▸ **Dokumen Sumber**:
╔══

Sepertinya kita tidak benar-benar tidak memiliki figur perempuan yang layak jadi pemimpin. Hanya saja banyak kendala dan stigma di masyarakat yang menciutkan nyali perempuan untuk ikut berkompetisi menjadi kepala daerah. Sehingga meskipun kesempatannya sama tapi peluangnya akan sangat berbeda dengan laki-laki untuk menjadi kepala daerah. Jangankan mencapai pucuk pimpinan kepala daerah memenangkan pilkada, menjadi kandidat atau sekedar bursa calon kepala daerah saja sepertinya sangat rumit perempuan hadapi.

Tantangan

Perempuan telah lama menjadi objek diskriminasi melalui pembedaan perlakuan dan stereotip gender dalam berbagai bidang kehidupan. Stereotip gender menjadi keyakinan dalam kehidupan masyarakat yang memilah secara tegas peran laki-laki dan perempuan. Laki-laki menjadi sosok yang identik dengan menjadi seorang pemimpin dan memiliki power dalam kepemimpinan. Sedangkan perempuan hanya bertanggung jawab dalam rumah tangga dengan mengurus suami, anak, dan keluarga yang kita kenal dengan urusan domestik. Ketimpangan gender di mana perempuan sering dianggap tidak memiliki kapasitas atau kemampuan yang sama dengan laki-laki. Selain itu, perempuan yang mengurus rumah tangga dinilai tidak strategis karena dianggap terlalu rentan posisinya di dalam kepemimpinan.

Sekarang ini, kita melihat rendahnya keterwakilan perempuan di ranah politik dapat disebabkan beberapa alasan. Pertama, masih mengakar kuatnya paradigma patriarki di sebagian besar masyarakat Indonesia. Pola pikir patriarki cenderung menempatkan perempuan di bawah kekuasaan laki-laki. Perempuan dicitrakan sekaligus diposisikan sebagai pihak yang tidak memiliki otonomi dan kemandirian di semua bidang, termasuk politik.

Kedua kurang dukungan keluarga, ketiga kurang percaya diri, keempat kurang modal karena realitanya kontestasi politik membutuhkan biaya yang tidak sedikit. Kelima institusi politik pada umumnya tidak benar-benar memiliki komitmen penuh pada pemberdayaan perempuan.

Misalnya, dalam hal pengajuan bakal calon legislatif kemarin perempuan oleh parpol yang kerapkali hanya dilakukan demi memenuhi persyaratan pemilu. Pada umumnya, parpol masih kurang yakin perempuan mampu menjadi vote getter dan menaikkan elektabilitas parpol. Asumsi ini tentu berkaitan dengan keterbatasan perempuan dalam kapital, baik finansial maupun sosial.

╚══

▸ **Tujuan 1**: Sunting bagian teks tentang kepemimpinan perempuan dari "Perempuan telah lama" sampai "di dalam kepemimpinan.", lalu ganti "urusan domestik" dengan "ranah domestik".
▸ **Tujuan 2**: Sajikan seluruh baris data di bawah sebagai tabel Markdown berkolom "No" dan "Isi". Lewati baris kosong dan jangan sertakan gambarnya.
Teks dan baris data ini tidak saling berkaitan.

▸ **Data Sumber**:
╔══

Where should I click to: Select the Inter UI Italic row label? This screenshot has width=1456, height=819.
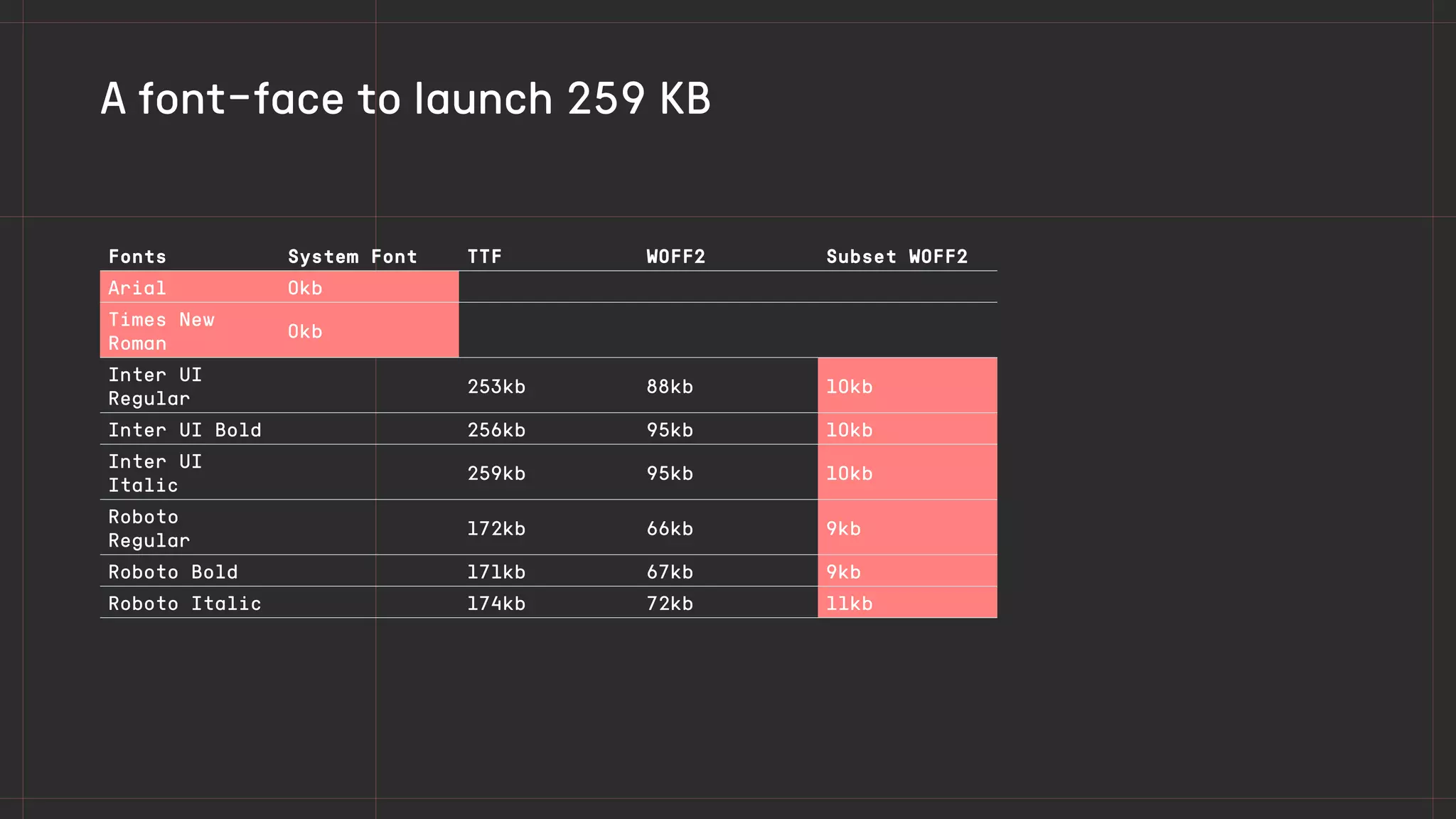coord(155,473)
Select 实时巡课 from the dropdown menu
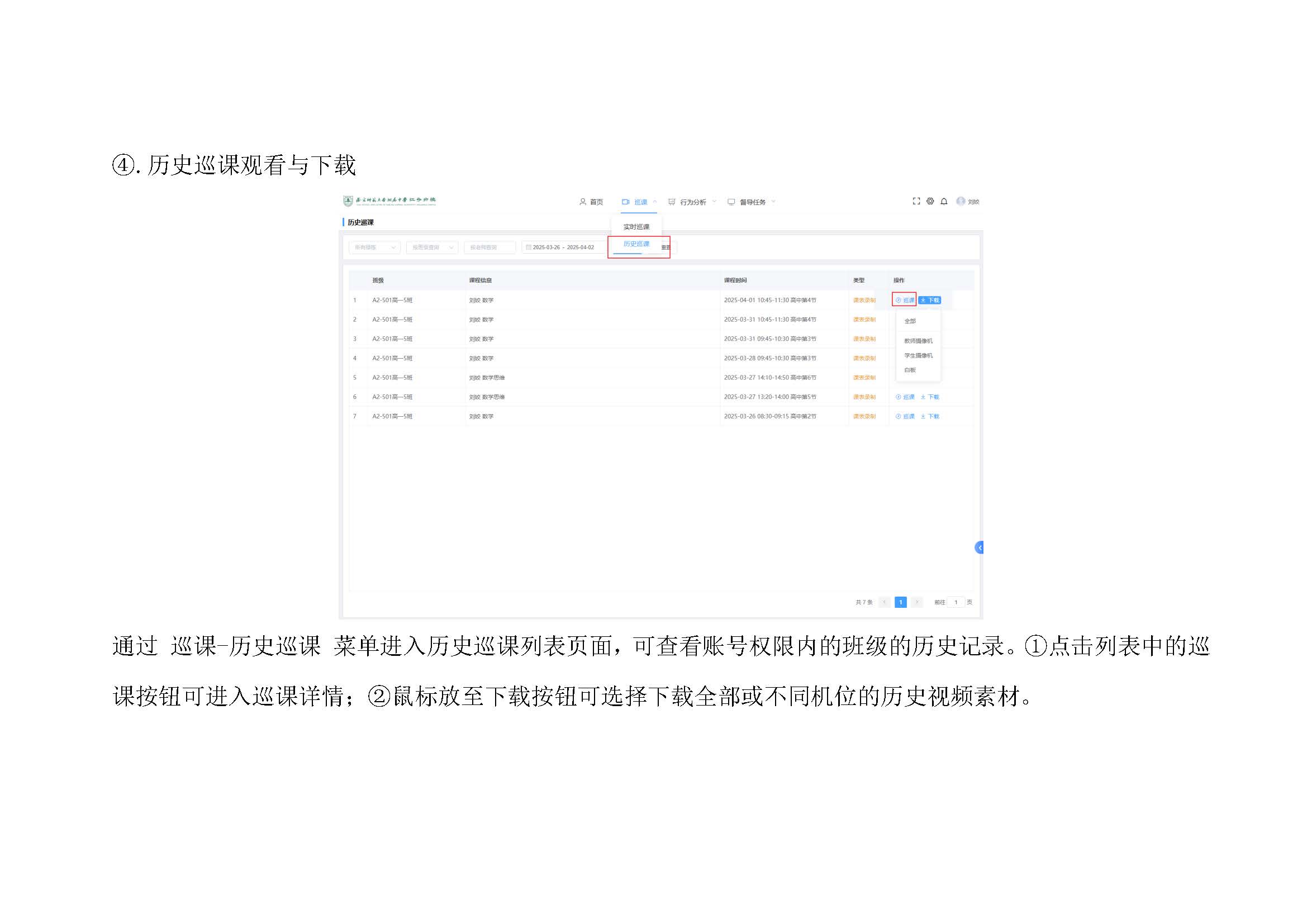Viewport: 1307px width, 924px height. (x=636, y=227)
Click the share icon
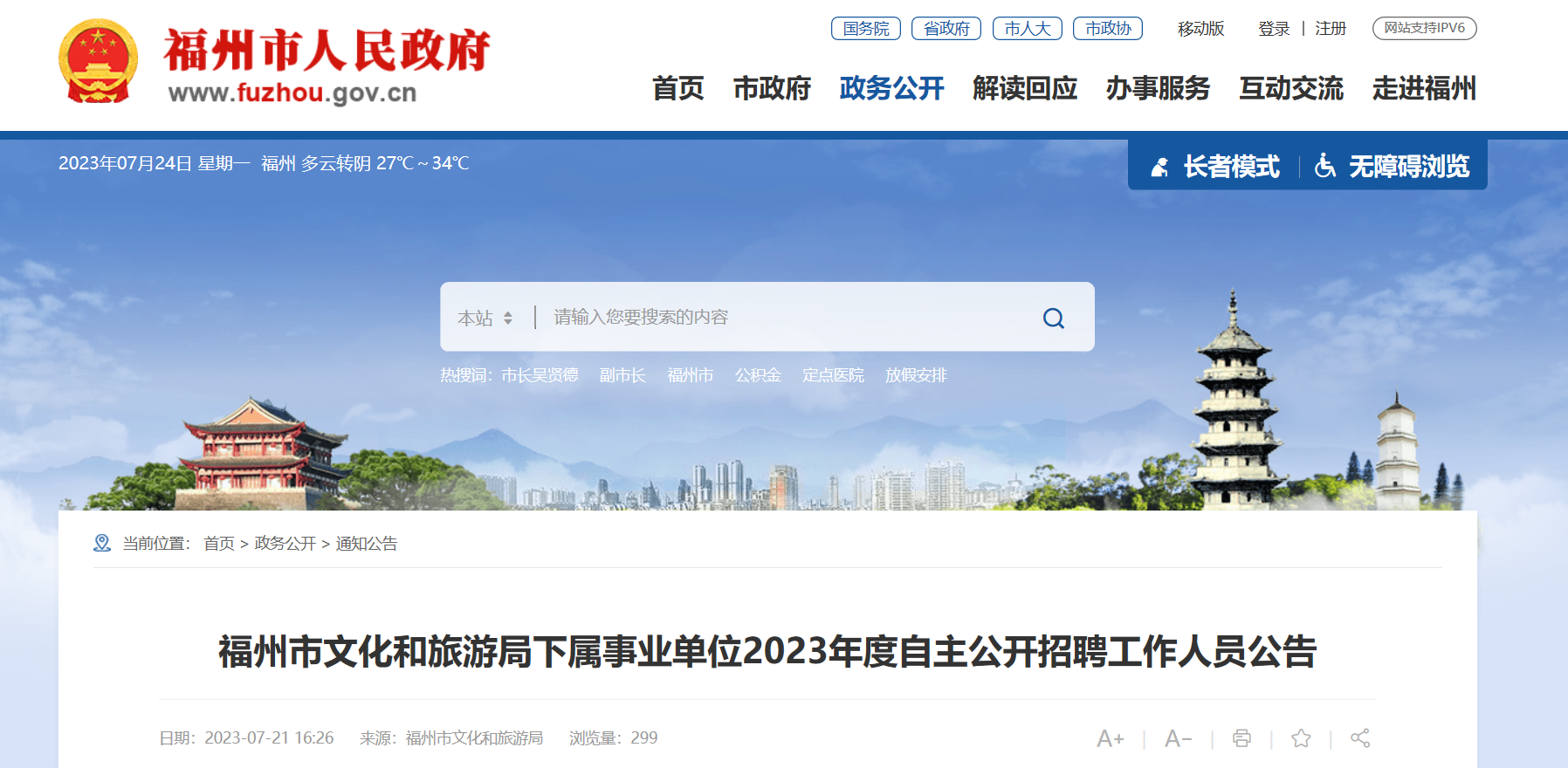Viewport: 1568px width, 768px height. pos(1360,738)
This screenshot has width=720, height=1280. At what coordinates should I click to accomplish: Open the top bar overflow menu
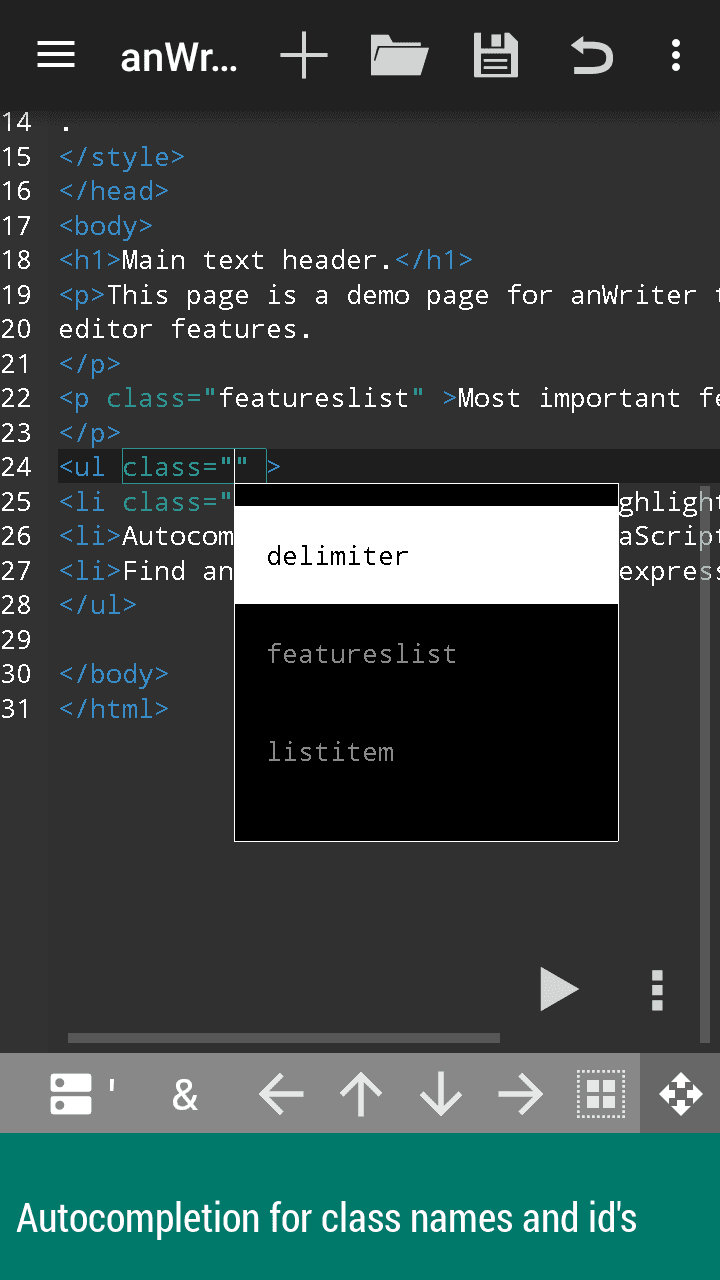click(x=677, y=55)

╚══

▸ **Jawaban Lengkap 1**:
Perempuan telah lama menjadi objek diskriminasi melalui pembedaan perlakuan dan stereotip gender dalam berbagai bidang kehidupan. Stereotip gender menjadi keyakinan dalam kehidupan masyarakat yang memilah secara tegas peran laki-laki dan perempuan. Laki-laki menjadi sosok yang identik dengan menjadi seorang pemimpin dan memiliki power dalam kepemimpinan. Sedangkan perempuan hanya bertanggung jawab dalam rumah tangga dengan mengurus suami, anak, dan keluarga yang kita kenal dengan ranah domestik. Ketimpangan gender di mana perempuan sering dianggap tidak memiliki kapasitas atau kemampuan yang sama dengan laki-laki. Selain itu, perempuan yang mengurus rumah tangga dinilai tidak strategis karena dianggap terlalu rentan posisinya di dalam kepemimpinan.

▸ **Jawaban Lengkap 2**:
| No | Isi |
|---|---|
| 1 | Where should I click to: Select the Inter UI Italic row label? This screenshot has width=1456, height=819. |
| 2 | coord(155,473) |
| 3 | Select 实时巡课 from the dropdown menu |
| 4 | Viewport: 1307px width, 924px height. (x=636, y=227) |
| 5 | Click the share icon |
| 6 | Viewport: 1568px width, 768px height. pos(1360,738) |
| 7 | This screenshot has width=720, height=1280. At what coordinates should I click to accomplish: Open the top bar overflow menu |
| 8 | click(x=677, y=55) |